Haltern ce 21 Sept. 1743
Monsieur,
Je ne saurois m'accoutumer très cher et aimable ami à ne Vous plus voir, mais je m'accoutume encore moins à l'idée que je suis peut-être déjà aussi éloigné de Votre Souvenir que de Vôtre personne.
Mais le moïen de me flatter que tandis que Vous êtez auprès de Votre Héros et celui du siècle, Vous puissiez Vous occuper d'autre chose que de lui. Vous n'avez qu'à regarder la date de cette lettre pour juger de la différence de nos situations. Je me trouve au fin fond de la Westphalie, c'est à dire d'un pais où les absens n'ont jamais eu tort.
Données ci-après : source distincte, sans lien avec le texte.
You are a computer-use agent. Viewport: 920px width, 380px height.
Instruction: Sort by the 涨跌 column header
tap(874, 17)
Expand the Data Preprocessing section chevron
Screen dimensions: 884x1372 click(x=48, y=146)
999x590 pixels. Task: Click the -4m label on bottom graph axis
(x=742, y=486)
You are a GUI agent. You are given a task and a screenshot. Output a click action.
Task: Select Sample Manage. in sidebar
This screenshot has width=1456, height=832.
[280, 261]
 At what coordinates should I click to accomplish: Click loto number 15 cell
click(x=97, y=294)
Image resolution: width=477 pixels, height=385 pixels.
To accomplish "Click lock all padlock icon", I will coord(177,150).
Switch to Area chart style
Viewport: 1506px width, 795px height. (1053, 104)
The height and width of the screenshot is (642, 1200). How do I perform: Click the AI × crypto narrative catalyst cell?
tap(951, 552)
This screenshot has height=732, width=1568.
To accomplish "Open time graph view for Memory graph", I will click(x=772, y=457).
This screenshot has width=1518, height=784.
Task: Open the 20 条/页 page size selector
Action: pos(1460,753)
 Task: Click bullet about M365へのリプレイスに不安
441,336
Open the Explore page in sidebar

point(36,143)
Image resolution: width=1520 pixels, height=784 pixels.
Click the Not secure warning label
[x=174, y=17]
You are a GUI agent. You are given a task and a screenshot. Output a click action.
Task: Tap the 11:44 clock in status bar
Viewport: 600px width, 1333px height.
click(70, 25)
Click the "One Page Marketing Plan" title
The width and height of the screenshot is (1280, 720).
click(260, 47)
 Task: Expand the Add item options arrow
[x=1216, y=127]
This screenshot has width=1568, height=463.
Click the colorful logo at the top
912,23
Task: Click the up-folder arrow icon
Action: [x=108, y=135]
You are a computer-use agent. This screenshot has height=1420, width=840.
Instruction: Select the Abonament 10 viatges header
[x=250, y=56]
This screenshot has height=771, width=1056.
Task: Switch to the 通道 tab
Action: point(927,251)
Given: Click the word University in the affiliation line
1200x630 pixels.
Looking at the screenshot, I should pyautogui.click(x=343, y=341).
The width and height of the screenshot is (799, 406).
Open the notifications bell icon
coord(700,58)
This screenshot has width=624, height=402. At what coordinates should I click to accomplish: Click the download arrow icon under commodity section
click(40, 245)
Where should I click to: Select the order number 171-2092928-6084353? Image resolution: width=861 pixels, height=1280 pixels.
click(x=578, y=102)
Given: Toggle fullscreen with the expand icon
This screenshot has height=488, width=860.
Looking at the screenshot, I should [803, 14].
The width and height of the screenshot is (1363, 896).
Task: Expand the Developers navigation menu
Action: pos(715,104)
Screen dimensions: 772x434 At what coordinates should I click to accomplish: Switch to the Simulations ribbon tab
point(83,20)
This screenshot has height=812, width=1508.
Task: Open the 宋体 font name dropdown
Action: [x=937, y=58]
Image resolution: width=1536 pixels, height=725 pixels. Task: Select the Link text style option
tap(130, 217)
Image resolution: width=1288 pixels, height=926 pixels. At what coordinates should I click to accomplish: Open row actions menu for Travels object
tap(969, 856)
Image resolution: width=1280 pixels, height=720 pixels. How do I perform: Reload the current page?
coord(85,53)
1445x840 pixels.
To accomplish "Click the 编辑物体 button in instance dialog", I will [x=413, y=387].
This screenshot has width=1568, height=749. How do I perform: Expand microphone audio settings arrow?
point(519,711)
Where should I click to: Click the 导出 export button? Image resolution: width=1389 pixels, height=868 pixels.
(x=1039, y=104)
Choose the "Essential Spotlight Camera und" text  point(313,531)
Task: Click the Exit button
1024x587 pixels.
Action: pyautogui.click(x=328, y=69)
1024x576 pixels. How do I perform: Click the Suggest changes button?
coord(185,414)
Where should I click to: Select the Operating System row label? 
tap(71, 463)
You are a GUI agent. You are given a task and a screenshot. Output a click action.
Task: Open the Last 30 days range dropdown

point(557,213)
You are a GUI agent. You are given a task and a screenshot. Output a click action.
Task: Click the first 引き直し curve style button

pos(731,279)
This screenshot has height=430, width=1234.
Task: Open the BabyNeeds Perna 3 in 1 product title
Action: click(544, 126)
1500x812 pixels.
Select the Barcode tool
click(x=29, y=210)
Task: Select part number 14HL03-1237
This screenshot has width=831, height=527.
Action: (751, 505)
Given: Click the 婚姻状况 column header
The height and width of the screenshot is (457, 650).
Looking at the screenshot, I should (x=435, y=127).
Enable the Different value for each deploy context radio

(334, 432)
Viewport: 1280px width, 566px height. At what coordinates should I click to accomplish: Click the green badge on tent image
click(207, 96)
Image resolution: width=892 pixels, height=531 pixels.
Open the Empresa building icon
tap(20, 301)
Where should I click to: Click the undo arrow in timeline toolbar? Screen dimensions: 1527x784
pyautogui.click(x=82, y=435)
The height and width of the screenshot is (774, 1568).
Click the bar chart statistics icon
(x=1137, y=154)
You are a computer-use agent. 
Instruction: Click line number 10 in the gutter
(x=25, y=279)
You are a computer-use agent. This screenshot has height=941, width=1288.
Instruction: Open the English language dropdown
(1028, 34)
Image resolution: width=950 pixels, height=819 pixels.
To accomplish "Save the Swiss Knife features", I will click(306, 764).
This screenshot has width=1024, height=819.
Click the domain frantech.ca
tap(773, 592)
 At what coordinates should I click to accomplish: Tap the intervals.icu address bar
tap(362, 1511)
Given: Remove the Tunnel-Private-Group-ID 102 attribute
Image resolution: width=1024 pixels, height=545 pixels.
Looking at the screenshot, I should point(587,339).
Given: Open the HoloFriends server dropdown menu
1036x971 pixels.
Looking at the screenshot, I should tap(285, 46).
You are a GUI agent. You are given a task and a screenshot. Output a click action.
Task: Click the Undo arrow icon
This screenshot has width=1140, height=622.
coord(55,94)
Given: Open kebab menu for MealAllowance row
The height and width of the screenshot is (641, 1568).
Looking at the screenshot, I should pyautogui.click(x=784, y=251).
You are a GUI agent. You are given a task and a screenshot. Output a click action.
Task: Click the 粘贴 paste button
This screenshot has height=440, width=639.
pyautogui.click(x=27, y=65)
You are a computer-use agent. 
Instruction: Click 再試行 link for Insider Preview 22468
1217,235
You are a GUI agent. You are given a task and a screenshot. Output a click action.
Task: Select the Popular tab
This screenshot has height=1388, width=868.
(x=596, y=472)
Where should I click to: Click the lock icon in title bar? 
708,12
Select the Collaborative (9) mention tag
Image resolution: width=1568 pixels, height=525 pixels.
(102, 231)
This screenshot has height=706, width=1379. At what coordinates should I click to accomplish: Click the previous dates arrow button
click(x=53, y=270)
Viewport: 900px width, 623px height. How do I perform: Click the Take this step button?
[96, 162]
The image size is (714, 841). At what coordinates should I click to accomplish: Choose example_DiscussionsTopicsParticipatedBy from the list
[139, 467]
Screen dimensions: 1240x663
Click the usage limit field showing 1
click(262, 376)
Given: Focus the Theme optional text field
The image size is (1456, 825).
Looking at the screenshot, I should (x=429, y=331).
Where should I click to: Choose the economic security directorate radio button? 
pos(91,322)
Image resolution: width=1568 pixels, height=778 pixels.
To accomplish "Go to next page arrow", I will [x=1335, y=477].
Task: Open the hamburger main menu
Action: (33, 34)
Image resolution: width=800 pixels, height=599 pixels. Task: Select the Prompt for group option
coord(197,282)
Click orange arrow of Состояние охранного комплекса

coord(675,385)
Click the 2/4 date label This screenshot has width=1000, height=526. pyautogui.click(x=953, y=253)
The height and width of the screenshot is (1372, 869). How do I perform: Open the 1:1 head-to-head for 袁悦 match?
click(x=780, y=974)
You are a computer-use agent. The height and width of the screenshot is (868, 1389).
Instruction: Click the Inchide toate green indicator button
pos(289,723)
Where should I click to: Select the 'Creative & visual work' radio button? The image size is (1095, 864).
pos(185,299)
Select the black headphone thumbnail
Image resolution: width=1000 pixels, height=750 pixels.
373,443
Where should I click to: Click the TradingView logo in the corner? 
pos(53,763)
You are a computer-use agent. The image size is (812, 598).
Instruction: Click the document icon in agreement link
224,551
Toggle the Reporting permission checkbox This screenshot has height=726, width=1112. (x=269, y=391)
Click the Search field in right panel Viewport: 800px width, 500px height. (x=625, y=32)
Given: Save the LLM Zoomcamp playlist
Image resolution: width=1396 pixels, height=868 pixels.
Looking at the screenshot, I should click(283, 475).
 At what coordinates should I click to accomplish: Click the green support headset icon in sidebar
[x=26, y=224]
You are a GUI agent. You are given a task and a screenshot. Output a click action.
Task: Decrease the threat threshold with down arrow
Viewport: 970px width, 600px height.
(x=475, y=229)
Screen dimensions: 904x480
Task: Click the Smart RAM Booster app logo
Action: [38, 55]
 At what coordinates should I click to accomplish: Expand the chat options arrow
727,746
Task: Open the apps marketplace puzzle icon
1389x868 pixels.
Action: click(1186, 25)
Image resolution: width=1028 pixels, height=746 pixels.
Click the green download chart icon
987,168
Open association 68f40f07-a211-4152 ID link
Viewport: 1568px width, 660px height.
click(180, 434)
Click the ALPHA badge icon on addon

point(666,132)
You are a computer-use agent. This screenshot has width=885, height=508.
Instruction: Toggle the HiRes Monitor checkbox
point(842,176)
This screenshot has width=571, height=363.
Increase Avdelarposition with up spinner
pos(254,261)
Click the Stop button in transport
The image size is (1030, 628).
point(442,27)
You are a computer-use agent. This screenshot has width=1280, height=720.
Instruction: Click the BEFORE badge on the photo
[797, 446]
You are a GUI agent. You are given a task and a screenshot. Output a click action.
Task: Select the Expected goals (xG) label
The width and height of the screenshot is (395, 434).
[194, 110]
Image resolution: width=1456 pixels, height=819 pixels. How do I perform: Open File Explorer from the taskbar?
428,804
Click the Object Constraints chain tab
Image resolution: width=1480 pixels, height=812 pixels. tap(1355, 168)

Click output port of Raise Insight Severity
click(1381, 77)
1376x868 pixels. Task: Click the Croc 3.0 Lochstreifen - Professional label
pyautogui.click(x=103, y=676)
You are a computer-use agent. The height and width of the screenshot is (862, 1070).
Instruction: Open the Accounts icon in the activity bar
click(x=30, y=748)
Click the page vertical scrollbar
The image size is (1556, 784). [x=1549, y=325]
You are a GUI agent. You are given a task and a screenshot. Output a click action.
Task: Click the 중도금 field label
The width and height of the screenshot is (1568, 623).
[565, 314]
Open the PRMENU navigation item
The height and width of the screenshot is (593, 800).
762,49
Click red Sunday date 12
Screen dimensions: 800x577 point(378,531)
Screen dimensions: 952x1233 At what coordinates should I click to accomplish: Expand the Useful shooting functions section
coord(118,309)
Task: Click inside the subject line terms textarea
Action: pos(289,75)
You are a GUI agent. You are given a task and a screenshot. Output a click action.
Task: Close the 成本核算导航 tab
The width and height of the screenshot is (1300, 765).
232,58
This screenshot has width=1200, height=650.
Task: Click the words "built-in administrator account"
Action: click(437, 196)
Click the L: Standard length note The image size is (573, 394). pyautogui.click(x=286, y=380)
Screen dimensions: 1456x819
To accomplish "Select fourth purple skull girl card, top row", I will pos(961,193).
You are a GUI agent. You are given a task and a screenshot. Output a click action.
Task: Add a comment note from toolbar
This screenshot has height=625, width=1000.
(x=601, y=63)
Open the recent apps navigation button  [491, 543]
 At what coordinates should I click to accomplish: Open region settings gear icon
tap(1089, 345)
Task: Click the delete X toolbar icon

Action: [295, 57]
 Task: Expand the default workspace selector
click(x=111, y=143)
Vous avez pourtant trouvé moïen de leur faire fausser leur serment, mais quelque crédit que Vous aÿez sur eux je ne sais si Vous auriez pu les arretter long-têms dans un païs, qui leur est si contraire.
Je brûle d'envie de quitter ce maudit païs et de me retrouver dans ma solitude à la Haÿe.
Vous vous souvenez sans doute d'un certain Abbé que Nous avons rencontré en chemin qui se nommoit Crescenz et qui se disoit chargé d'une Commission de la part du Roi Stanislas. J'apprends en repassant par ici qu'il a trouvé moïen de passer agréablement le mauvais quart d'heure de Rabelais. Touttes les fois qu'il s'agissoit de païer sa dépense, il réprésenta d'un ton lamentable qu'il n'avoit pas le sol mais qu'en revanche il avoit beaucoup de bonne volonté. Bref il sut si bien faire qu'il fut bien traité par tous sans rien débourser.
Adieu chérissime ami, on m'avertit que les cheveaux que j'attends depuis deux heures sont arrivés. Je Vous écrirai de la Haÿe. Aimez moi toûjours un peu et soÿez sûr du tendre attachement avec le quel je serai toute ma vie.